Back then, I only considered this to be an interesting experiment, but in hindsight, it was a subtle meditation practice that helped me create internal space within myself so that I wasn’t passively letting emotions and instinct determine my actions. I could always pause instead of react, and the mental space created by the pause gave me more calm, control, and clarity over my life. I never became overly stressed or anxious because I had the space within myself to pause.

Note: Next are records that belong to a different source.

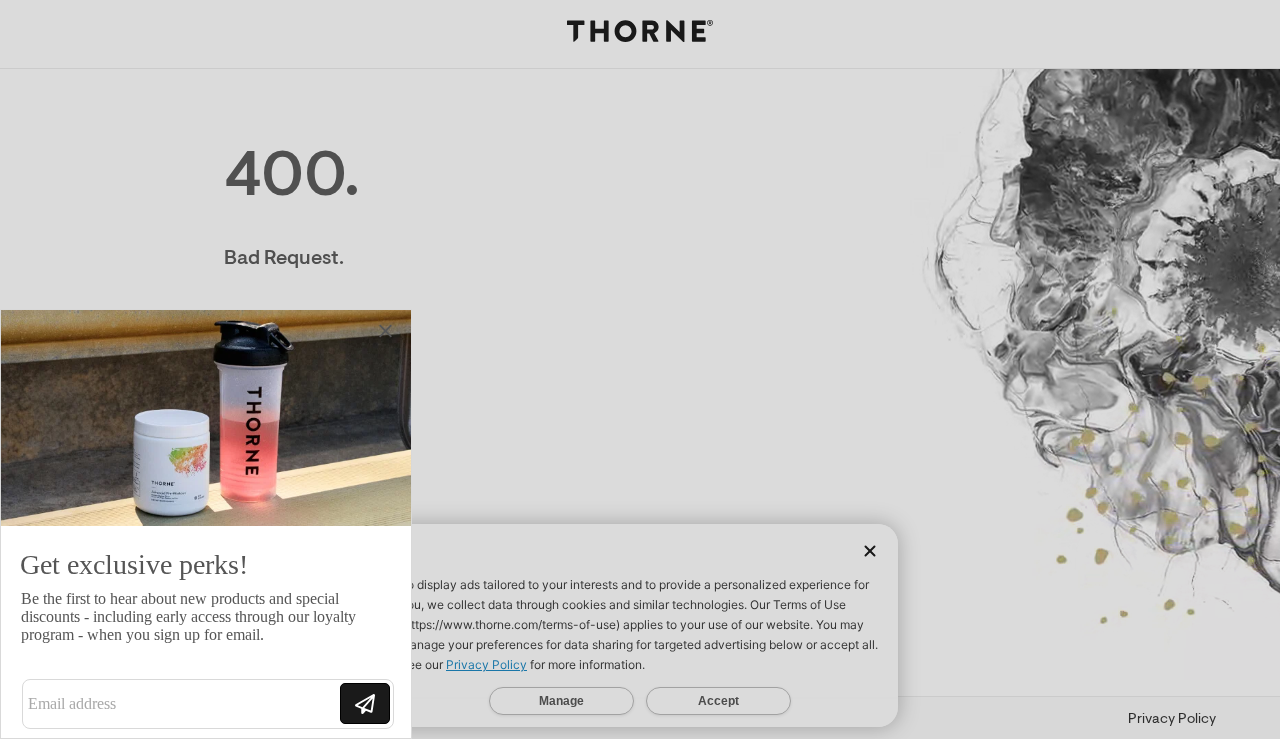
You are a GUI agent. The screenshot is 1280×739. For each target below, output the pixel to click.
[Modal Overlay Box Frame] (206, 524)
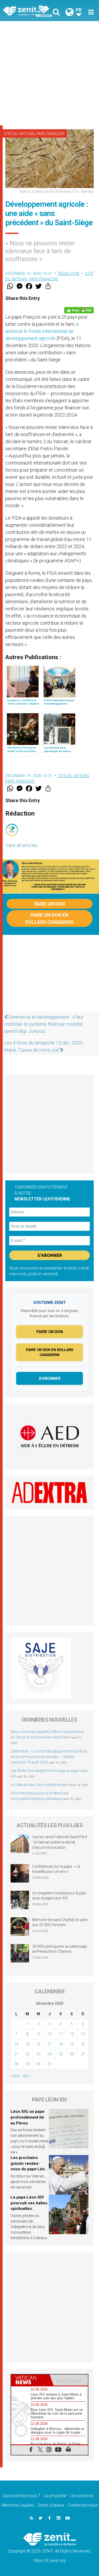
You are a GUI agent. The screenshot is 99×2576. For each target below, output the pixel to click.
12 (72, 2034)
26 (72, 2054)
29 (27, 2064)
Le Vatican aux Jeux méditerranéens (40, 1785)
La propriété (55, 2495)
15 (27, 2044)
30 (38, 2064)
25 (61, 2054)
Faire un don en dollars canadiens (49, 918)
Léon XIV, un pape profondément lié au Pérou (27, 2117)
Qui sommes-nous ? (21, 2495)
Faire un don (49, 904)
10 (50, 2034)
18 (61, 2044)
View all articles (21, 845)
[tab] (30, 2380)
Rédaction (68, 273)
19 (72, 2044)
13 (83, 2034)
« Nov (15, 2076)
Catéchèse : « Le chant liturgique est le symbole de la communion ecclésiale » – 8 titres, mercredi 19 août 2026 (49, 1756)
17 (50, 2044)
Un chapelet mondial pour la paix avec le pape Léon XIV (59, 1895)
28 (16, 2064)
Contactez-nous (83, 2505)
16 (38, 2044)
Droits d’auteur (51, 2505)
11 (61, 2034)
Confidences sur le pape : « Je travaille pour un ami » (56, 1869)
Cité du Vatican (19, 133)
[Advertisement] (49, 73)
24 (50, 2054)
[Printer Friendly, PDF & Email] (79, 310)
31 (50, 2064)
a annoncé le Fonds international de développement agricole (41, 331)
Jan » (26, 2076)
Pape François (50, 133)
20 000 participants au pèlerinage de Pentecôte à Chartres (59, 1949)
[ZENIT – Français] (28, 11)
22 (27, 2054)
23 (38, 2054)
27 (83, 2054)
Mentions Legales (18, 2505)
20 (83, 2044)
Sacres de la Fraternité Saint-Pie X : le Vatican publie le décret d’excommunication (59, 1842)
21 (16, 2054)
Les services (81, 2495)
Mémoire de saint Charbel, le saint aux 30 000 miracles (59, 1922)
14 (16, 2044)
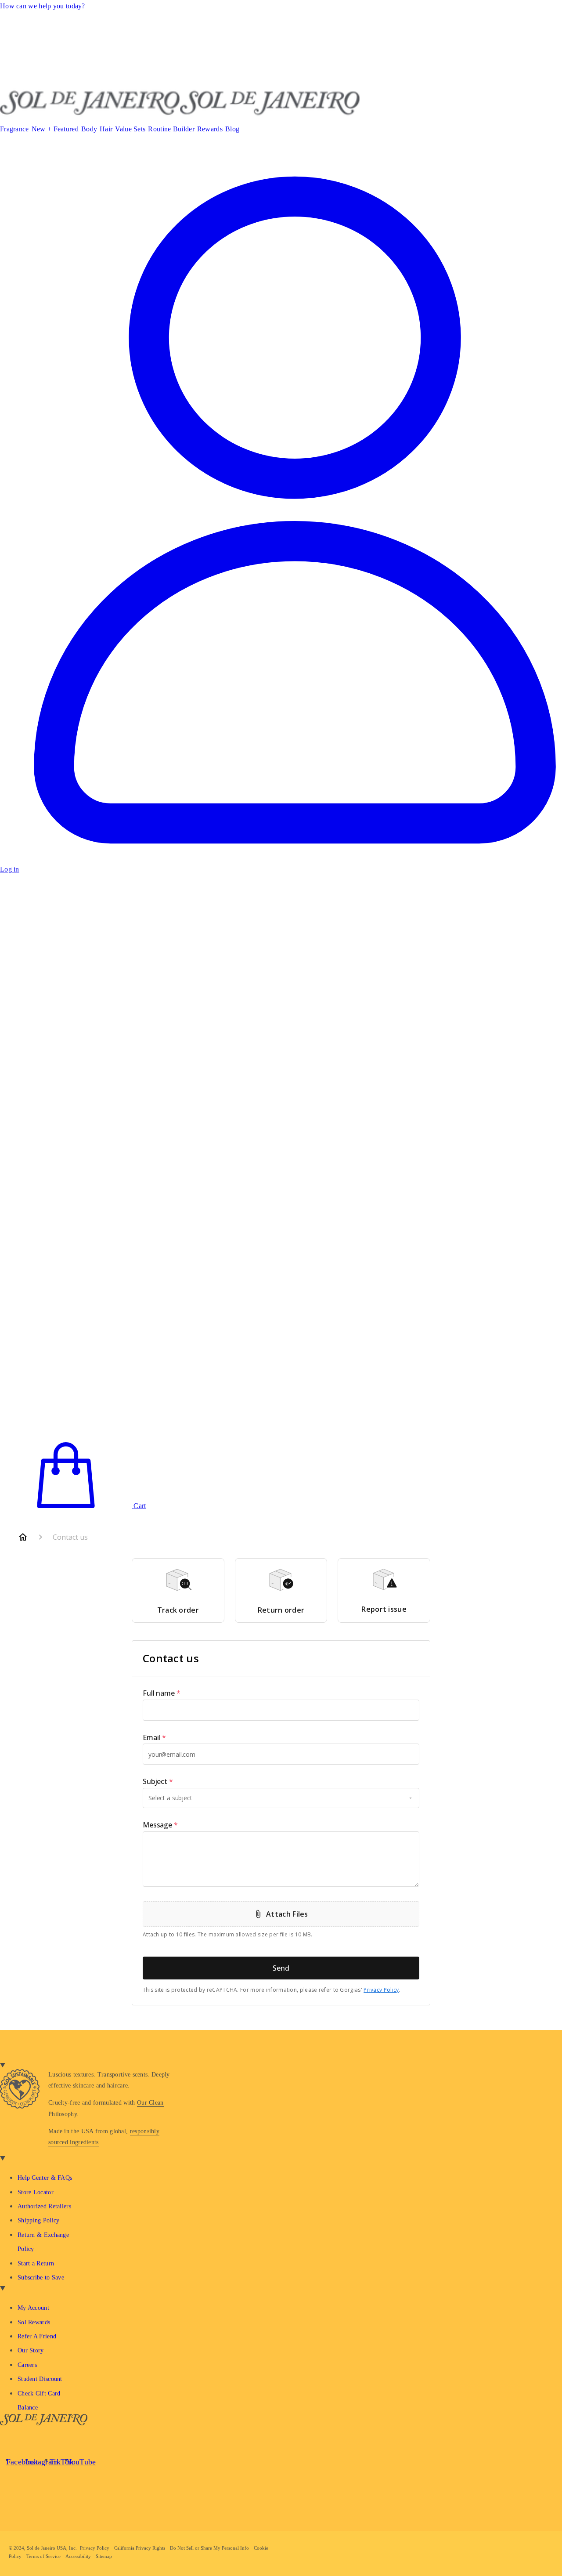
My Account (33, 2308)
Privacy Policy (381, 1990)
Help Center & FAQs (45, 2177)
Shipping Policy (39, 2220)
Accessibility (78, 2556)
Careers (27, 2365)
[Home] (23, 1537)
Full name (161, 1693)
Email (154, 1737)
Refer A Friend (37, 2336)
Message (160, 1824)
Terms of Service (43, 2556)
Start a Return (36, 2263)
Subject (158, 1781)
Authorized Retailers (44, 2206)
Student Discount (40, 2379)
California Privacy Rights (139, 2548)
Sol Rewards (34, 2322)
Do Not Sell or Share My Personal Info (209, 2548)
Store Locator (36, 2192)
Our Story (31, 2350)
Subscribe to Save (41, 2277)
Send (281, 1968)
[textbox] (281, 1710)
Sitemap (104, 2556)
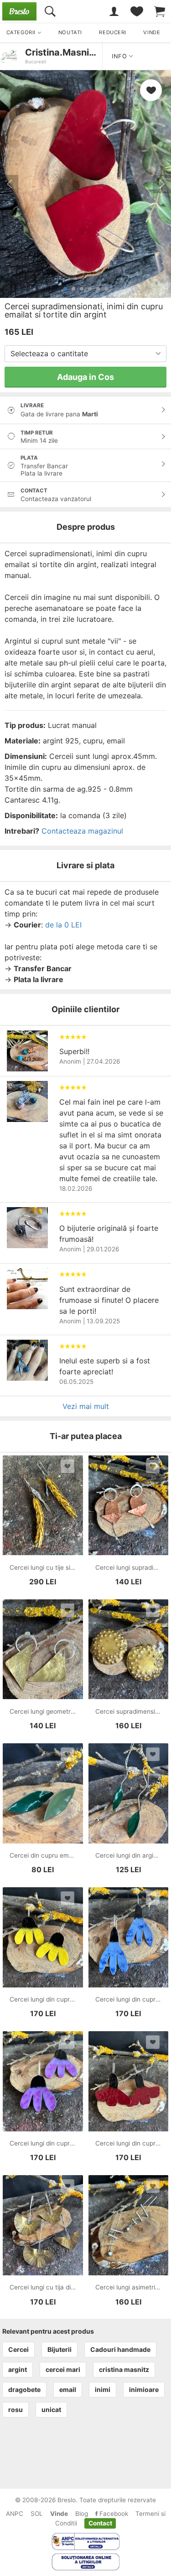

However, a peculiar thing began to occur as I got better and better at pausing. Since I would rarely lose my cool or become overwhelmed with emotion people began to think that I was cold or emotionless. Because our culture does not encourage people to cultivate this internal space within themselves, the expectation is that all of us are supposed to be held captive by our emotions, and having more mindful control over your reactions to emotional stimuli becomes seen as a negative thing. The uncontrolled expression of emotion allegedly became proof of emotions, and a controlled expression of emotions allegedly demonstrated a lack of emotion.
For a long time, a skill and an internal space that I knew to be beneficial was perceived as something detrimental and it made it very hard for me to articulate how and why this internal space was beneficial. When a society equates calmness with lifelessness and considers chaos to be a fuller form of living, we should re-examine the values of the environment in which we live.
Ethnocide works to normalize chaos because the intentional destruction of a people’s culture is chaotic. To counter ethnocide, we need philosophy, language, and practices. A proactive meditation practice devoted to creating a calm internal space filled with good energy can give us the wisdom and strength to make our external spaces more sustainable, nurturing, and Eǔtopian.